[START Listed records]
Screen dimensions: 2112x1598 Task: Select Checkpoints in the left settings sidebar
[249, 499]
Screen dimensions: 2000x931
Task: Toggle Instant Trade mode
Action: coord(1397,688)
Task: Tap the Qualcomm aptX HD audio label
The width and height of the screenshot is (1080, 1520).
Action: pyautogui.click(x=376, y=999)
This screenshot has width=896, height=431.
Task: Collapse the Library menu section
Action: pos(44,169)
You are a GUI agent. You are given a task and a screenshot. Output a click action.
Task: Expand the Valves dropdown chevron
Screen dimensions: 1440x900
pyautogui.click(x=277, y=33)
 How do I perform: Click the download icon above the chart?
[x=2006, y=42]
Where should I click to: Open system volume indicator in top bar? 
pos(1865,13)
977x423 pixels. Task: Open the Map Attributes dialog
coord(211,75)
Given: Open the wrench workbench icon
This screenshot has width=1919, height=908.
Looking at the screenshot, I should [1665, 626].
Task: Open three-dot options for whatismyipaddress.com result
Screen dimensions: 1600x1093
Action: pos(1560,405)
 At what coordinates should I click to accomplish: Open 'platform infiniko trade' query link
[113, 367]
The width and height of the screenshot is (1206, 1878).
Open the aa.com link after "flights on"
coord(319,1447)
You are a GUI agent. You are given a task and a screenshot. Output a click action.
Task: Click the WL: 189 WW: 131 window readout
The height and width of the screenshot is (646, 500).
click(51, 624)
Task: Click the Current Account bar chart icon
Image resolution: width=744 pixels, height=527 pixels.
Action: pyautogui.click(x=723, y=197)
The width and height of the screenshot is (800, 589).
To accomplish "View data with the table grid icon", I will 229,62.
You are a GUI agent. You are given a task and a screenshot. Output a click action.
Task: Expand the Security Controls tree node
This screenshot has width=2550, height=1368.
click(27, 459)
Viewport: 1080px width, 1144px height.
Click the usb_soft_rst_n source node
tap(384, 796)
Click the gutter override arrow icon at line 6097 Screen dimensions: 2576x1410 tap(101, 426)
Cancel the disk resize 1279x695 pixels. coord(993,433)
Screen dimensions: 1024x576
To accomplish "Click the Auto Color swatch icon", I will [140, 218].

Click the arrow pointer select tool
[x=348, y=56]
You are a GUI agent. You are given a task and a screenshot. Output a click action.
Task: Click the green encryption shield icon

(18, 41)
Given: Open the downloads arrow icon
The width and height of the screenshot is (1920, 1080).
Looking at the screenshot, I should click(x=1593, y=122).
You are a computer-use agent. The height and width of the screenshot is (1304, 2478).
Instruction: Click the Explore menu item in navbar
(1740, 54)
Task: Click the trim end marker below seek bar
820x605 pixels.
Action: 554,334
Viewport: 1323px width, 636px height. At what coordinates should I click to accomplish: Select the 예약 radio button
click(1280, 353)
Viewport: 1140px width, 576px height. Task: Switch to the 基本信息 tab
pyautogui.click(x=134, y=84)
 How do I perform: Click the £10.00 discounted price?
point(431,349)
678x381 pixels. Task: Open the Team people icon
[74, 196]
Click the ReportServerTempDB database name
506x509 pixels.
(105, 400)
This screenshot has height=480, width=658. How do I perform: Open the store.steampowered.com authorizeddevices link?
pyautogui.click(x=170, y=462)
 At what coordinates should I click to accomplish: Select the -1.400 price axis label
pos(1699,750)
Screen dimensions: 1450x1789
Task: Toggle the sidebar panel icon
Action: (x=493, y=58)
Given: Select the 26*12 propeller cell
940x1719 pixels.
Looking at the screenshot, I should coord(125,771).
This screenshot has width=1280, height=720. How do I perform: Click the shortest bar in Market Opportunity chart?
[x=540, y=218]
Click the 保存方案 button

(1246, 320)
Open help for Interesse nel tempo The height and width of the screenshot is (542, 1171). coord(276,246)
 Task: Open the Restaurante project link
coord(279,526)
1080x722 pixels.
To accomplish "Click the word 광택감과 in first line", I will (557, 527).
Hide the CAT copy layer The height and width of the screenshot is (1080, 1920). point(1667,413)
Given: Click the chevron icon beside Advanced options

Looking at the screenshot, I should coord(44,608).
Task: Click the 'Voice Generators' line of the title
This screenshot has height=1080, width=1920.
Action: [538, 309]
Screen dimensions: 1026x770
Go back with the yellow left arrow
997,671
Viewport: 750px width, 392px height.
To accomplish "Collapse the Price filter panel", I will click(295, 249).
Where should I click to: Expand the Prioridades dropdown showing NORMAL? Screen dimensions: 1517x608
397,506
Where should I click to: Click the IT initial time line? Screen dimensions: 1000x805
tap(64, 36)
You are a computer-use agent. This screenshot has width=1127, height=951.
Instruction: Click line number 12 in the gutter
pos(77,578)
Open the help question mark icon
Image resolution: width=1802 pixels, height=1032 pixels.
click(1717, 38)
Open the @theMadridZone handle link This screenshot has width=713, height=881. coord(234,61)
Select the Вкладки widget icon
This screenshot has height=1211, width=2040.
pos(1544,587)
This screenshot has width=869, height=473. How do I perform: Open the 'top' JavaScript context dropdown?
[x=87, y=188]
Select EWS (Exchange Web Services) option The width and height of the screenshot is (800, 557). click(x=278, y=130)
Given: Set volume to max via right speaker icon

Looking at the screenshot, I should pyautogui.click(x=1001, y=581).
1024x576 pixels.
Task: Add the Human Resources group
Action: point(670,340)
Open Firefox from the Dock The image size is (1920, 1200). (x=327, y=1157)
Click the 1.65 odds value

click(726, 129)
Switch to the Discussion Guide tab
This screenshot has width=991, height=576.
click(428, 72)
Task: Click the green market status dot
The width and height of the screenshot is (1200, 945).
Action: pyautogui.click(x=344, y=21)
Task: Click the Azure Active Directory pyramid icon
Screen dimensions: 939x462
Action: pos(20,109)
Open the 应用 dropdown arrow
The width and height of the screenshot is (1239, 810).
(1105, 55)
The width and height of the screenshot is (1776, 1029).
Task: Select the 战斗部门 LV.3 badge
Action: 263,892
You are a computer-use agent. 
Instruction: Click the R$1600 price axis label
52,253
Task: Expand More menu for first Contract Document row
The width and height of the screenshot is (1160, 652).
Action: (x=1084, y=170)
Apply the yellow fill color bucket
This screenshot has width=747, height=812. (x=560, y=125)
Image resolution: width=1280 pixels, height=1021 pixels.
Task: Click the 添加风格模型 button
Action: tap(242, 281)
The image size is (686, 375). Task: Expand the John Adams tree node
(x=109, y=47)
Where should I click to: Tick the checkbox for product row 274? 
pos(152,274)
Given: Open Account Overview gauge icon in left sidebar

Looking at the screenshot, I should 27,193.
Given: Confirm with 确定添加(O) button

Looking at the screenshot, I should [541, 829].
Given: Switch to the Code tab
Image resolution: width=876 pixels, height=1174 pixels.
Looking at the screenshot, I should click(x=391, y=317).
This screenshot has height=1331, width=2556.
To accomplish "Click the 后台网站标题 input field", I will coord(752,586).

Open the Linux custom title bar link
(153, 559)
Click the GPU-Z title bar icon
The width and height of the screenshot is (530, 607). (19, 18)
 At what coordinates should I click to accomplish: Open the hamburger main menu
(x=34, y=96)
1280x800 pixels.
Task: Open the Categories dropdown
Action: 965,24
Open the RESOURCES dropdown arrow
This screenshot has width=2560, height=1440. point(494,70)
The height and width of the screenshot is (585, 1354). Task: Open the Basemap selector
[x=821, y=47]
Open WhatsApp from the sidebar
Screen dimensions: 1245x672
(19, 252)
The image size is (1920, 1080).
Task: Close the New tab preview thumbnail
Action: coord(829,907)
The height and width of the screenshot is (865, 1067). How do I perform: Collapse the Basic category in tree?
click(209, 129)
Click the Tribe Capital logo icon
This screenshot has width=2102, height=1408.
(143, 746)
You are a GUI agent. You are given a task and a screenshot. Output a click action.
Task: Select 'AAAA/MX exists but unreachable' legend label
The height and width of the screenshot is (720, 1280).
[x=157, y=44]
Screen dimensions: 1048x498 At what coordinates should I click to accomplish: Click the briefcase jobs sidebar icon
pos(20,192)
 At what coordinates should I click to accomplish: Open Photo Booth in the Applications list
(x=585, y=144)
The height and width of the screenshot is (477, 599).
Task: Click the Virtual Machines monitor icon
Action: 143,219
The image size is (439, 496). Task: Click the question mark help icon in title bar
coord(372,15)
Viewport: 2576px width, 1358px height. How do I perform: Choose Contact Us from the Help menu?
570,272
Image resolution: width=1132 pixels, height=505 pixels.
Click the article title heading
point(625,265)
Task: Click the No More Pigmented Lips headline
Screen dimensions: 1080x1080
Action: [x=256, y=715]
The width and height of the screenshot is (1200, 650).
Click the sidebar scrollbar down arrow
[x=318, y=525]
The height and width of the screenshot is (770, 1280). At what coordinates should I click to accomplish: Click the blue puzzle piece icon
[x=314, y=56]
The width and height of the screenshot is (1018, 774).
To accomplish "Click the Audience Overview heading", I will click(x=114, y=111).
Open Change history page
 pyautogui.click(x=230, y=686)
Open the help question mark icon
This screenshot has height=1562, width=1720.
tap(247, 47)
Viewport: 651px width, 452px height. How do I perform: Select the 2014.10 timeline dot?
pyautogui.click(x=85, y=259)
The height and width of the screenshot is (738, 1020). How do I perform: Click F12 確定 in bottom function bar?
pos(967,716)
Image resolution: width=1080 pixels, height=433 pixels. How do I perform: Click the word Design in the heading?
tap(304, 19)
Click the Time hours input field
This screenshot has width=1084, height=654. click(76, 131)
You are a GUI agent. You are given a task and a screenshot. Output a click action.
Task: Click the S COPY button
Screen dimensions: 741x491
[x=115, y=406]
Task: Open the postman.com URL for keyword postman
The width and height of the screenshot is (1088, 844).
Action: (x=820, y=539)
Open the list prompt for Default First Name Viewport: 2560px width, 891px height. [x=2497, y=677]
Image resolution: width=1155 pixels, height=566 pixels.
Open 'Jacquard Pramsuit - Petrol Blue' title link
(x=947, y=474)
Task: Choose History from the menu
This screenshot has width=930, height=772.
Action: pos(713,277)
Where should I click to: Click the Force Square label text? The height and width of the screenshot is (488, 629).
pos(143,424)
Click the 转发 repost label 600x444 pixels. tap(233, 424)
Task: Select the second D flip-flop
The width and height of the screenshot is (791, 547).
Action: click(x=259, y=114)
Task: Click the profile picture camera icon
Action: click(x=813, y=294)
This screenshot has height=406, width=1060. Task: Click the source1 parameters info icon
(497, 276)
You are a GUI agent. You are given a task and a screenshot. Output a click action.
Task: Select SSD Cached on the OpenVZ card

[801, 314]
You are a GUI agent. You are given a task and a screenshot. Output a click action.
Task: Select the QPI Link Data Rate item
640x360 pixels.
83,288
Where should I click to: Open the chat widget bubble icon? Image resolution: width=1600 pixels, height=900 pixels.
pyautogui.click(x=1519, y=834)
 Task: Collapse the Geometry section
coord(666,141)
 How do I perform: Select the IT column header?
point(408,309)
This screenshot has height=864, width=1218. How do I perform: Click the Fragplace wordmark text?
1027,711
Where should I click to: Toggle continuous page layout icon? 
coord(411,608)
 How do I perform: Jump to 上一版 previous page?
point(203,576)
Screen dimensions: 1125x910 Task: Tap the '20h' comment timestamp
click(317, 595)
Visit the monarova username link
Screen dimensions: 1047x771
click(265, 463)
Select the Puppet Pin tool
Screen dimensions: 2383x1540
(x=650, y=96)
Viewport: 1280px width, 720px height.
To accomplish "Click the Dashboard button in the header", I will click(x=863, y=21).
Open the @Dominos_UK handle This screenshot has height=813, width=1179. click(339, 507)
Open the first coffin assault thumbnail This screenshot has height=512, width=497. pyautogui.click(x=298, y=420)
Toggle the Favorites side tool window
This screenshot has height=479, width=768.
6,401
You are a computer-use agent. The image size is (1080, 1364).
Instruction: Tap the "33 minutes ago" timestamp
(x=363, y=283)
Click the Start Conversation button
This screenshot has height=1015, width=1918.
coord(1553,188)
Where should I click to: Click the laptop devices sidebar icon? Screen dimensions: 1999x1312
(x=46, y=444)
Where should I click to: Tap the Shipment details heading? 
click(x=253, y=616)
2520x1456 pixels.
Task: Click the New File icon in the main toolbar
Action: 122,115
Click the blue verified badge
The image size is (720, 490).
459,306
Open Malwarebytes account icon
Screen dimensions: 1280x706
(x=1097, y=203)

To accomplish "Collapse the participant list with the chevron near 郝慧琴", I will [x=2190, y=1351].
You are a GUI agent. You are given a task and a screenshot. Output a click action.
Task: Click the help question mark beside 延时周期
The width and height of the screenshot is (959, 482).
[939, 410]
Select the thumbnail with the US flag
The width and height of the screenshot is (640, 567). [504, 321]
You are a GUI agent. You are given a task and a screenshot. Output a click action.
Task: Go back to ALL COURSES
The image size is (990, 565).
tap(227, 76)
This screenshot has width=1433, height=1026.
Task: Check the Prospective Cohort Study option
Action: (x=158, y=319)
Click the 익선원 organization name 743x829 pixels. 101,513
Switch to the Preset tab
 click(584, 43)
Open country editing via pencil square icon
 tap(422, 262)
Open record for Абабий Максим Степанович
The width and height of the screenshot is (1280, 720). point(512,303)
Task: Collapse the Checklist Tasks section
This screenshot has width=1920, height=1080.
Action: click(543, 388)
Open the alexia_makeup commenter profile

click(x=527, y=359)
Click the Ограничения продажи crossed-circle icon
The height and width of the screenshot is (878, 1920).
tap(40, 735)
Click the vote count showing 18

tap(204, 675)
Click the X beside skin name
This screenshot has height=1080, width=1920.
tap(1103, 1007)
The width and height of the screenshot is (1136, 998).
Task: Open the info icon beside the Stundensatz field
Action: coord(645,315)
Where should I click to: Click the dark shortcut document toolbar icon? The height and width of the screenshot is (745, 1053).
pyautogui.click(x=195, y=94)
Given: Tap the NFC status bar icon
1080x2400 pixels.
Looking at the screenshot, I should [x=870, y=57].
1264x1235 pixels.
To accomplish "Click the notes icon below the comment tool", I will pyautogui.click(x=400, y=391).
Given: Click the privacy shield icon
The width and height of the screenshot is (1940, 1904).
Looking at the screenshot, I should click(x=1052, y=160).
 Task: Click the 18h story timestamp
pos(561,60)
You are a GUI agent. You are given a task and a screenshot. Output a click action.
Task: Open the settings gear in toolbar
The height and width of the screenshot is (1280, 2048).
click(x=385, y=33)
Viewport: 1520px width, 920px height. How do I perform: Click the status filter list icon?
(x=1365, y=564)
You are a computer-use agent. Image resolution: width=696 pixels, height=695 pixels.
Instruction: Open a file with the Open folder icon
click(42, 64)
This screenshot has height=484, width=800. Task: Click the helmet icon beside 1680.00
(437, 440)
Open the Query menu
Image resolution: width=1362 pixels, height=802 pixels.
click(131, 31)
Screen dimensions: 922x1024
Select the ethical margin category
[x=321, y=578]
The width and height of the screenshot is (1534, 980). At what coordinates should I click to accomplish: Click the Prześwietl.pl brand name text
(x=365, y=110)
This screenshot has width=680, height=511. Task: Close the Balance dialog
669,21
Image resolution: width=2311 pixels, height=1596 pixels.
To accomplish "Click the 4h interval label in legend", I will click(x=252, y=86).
[END Listed records]
**Work to do:** Quote the material word for word, from the line containing "Viewport: 2576px width, 1358px" through the line containing "pos(967,716)".

**Problem solution:**
Viewport: 2576px width, 1358px height. How do I perform: Choose Contact Us from the Help menu?
570,272
Image resolution: width=1132 pixels, height=505 pixels.
Click the article title heading
point(625,265)
Task: Click the No More Pigmented Lips headline
Screen dimensions: 1080x1080
Action: [x=256, y=715]
The width and height of the screenshot is (1200, 650).
Click the sidebar scrollbar down arrow
[x=318, y=525]
The height and width of the screenshot is (770, 1280). At what coordinates should I click to accomplish: Click the blue puzzle piece icon
[x=314, y=56]
The width and height of the screenshot is (1018, 774).
To accomplish "Click the Audience Overview heading", I will click(x=114, y=111).
Open Change history page
 pyautogui.click(x=230, y=686)
Open the help question mark icon
This screenshot has height=1562, width=1720.
tap(247, 47)
Viewport: 651px width, 452px height. How do I perform: Select the 2014.10 timeline dot?
pyautogui.click(x=85, y=259)
The height and width of the screenshot is (738, 1020). How do I perform: Click F12 確定 in bottom function bar?
pos(967,716)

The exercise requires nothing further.